Elizabeth Anderson (harpsichord)
MOVE CD 3242
reviewed by Neville Cohn
Harpsichord playing at a very high level, meticulously researched notes with fascinating illustrations and CD-ROM images combine to unusually satisfying effect here.
Who was John Grant and how does he fit into the colonial history of New South Wales? What did he do that, centuries later, makes him a figure of fascination? The story, very briefly, is this: Grant had taken a fancy to one Anna Ward who lived in London. But her mother and one John Townsend, who was her mother’s lawyer (and Anna’s guardian) were dead set against the match and told Grant in no uncertain terms.
This infuriated the touchy Grant who challenged Townsend to a duel. Townsend, instead of trying to calm the agitated Grant, inflamed the situation by walking away from it – and grant then impulsively shot Townsend in the buttock (whether right or left is not revealed in the liner notes). For this rash act, Grant was sentenced to death. But only hours before the sentence was to be carried out, King George III commuted the sentence to transportation for life to the then-infant colony of New South Wales.
And when Grant set sail for the antipodes in 1804, he took along his harpsichord, this being the first ever such instrument brought to the antipodes.
As soon as he landed, Grant began his quest for a pardon, lobbying anyone whom he thought might advance his case. But his abrasive manner did him little good initially as he got up the noses of various NSW bigwigs, often gate-crashing governmental garden parties and button-holing anyone he thought could advance his case.
The versatile Grant also put in stints as lay preacher on Norfolk Island and as lay clergyman at Coal River near Newcastle. He even asked Governor Bligh (of Bounty mutiny fame) to help get him pardoned. Perhaps, just to get him out their hair, Grant was eventually pardoned and sailed home in 1811 to be re-united with his mother who had herself applied more than a little pressure to the newly-appointed Governor Macquarie when he took tea with her at the old lady’s Sloan Street home in London where she doubtless bent the governor-designate’s ear as she spoke of her yearning to be re-united with her son.
How all the aforegoing relates to the music on this compact disc is this: while it cannot be said with certainty what sort of music Grant played on his well-travelled harpsichord, all the works on this compilation were freely available in London at the time Grant was bundled off to NSW. Elizabeth Anderson, who, some time ago, made an impressive recording of Bach’s Goldberg Variations, is here in magnificent form. Certainly, her magisterial readings embody a quality of nobility that is only very rarely encountered on CD – and all the more satisfying for that.

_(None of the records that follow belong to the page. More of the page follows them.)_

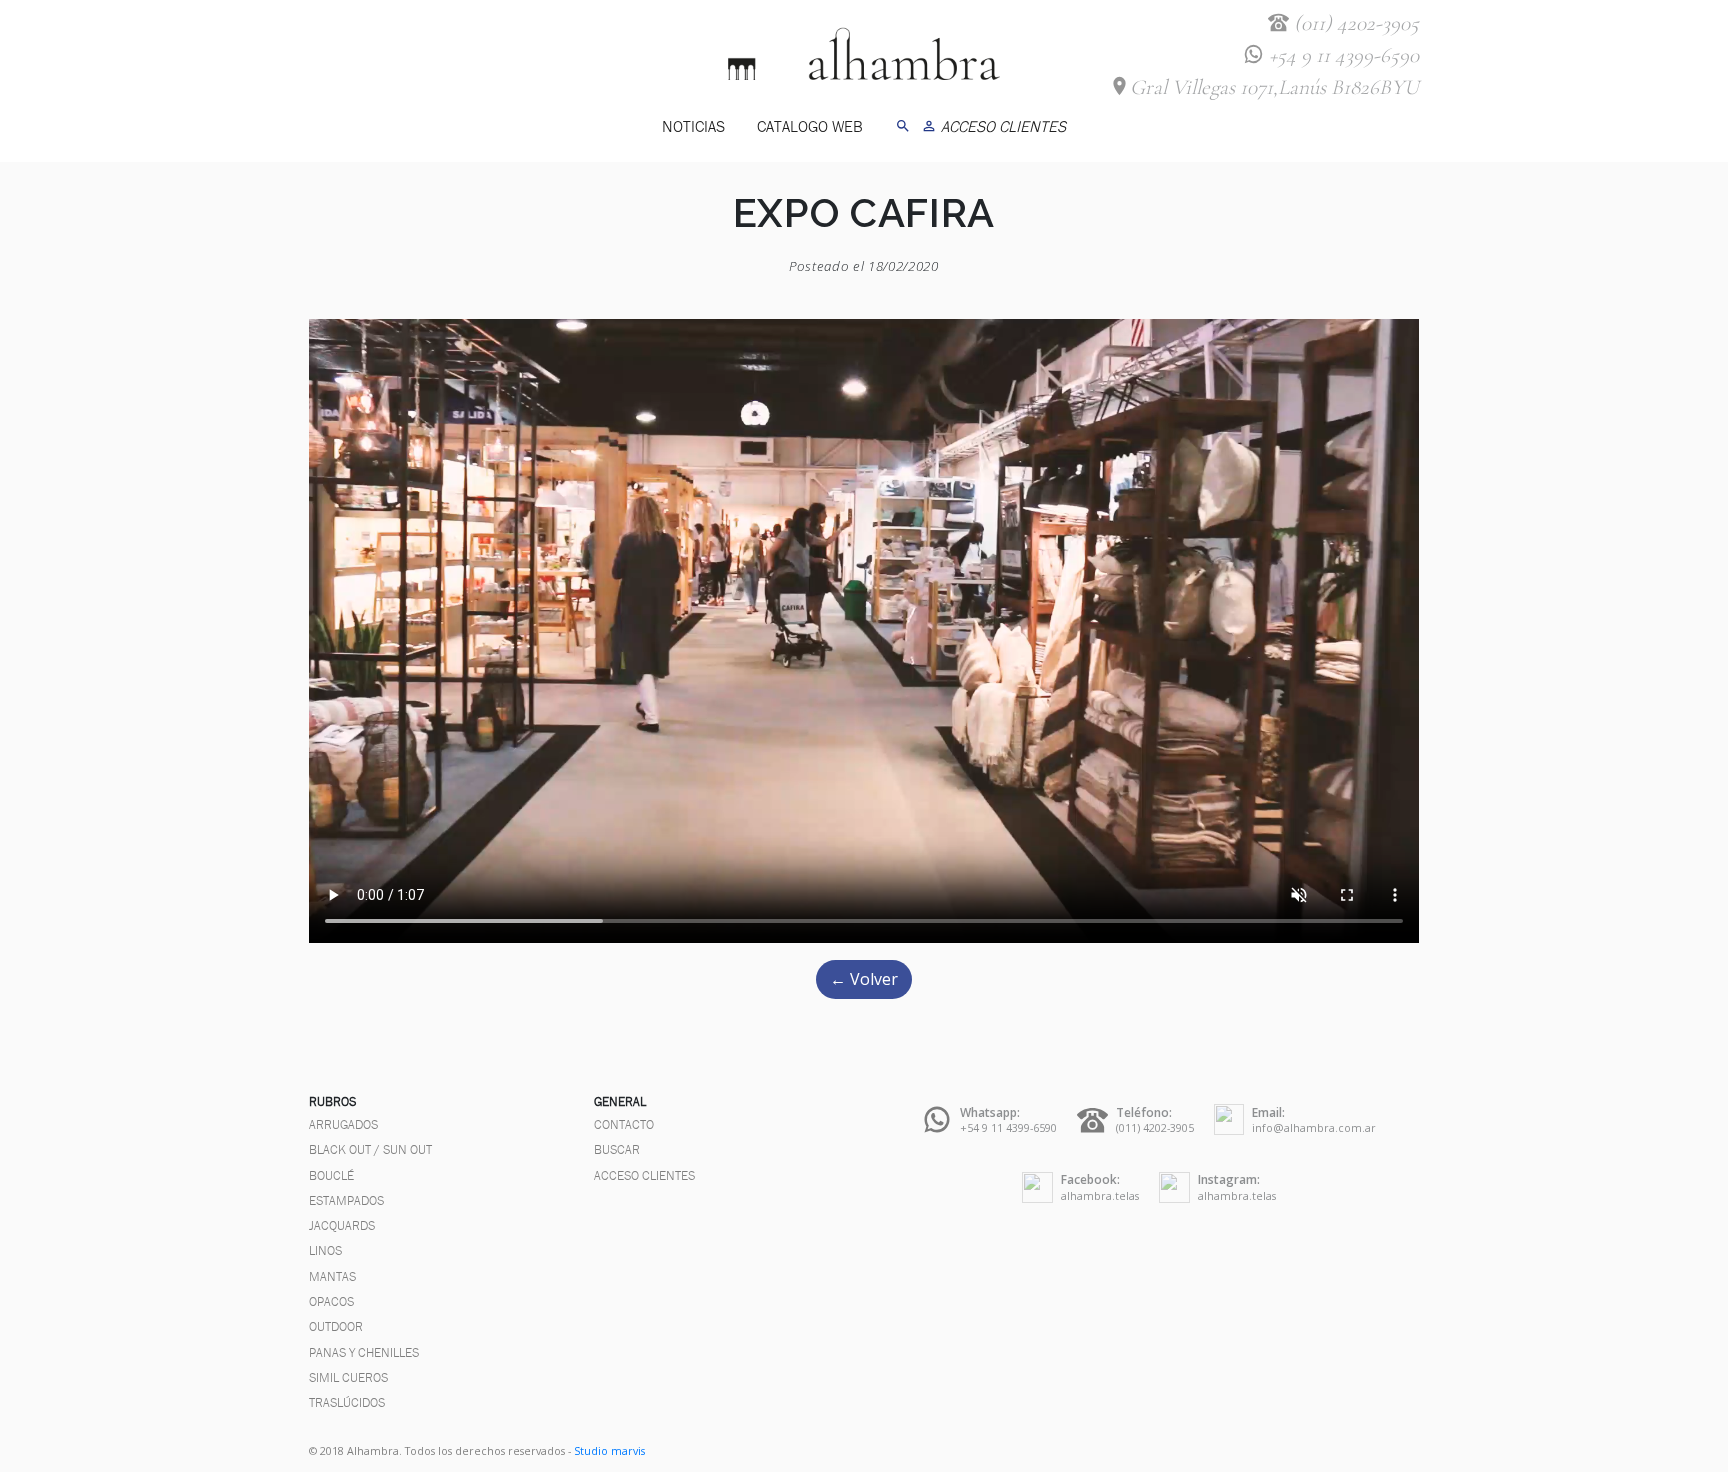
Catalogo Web (810, 126)
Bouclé (331, 1175)
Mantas (332, 1276)
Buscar (617, 1149)
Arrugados (343, 1124)
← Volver (864, 979)
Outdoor (336, 1326)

I especially admired Scarlatti’s Sonata in F minor, K386, with Anderson’s artistry drawing the listener ineluctably into the composer’s idiosyncratic sound and mood world. And Handel’s Suite No 5 is given a frankly magnificent reading; the disc is worth having if only to listen to playing of such impeccable style.
The sound engineers, doubtless inspired by Anderson’s Olympian readings, have done her proud; recorded sound is uniformly excellent.
Adding to the pleasure of this exceptional product are fascinatingly illustrated liner notes, a 19-minute CD-ROM video about John Grant’s extraordinary story as well as a specially commissioned work for harpsichord by Ron Nagorcka – This Beauteous Wicked Place in which harpsichord sound is overlaid with Australian bush sounds including bird song – and there are the sounds of clapping sticks and didgeridoo as well.
Adding yet another dimension to this idea, Elizabeth Anderson together with an actor reading extracts of Grant’s letters and official documents of the time, have, in the context of the City of London Festival, presented the story and music in quasi-theatrical terms in a foyer of London’s Old Bailey where Grant had been sentenced many years before.It has also been performed in this way in Melbourne.
*In years of reviewing compact discs, many of the highest quality, I have never encountered so satisfying a product as this MOVE CD. For quality of content, fullness of liner notes with accompanying illustrations as well as a fascinating CD-ROM visual component. This is a product that ought to be recognised as the model it is; it deserves the very highest praise.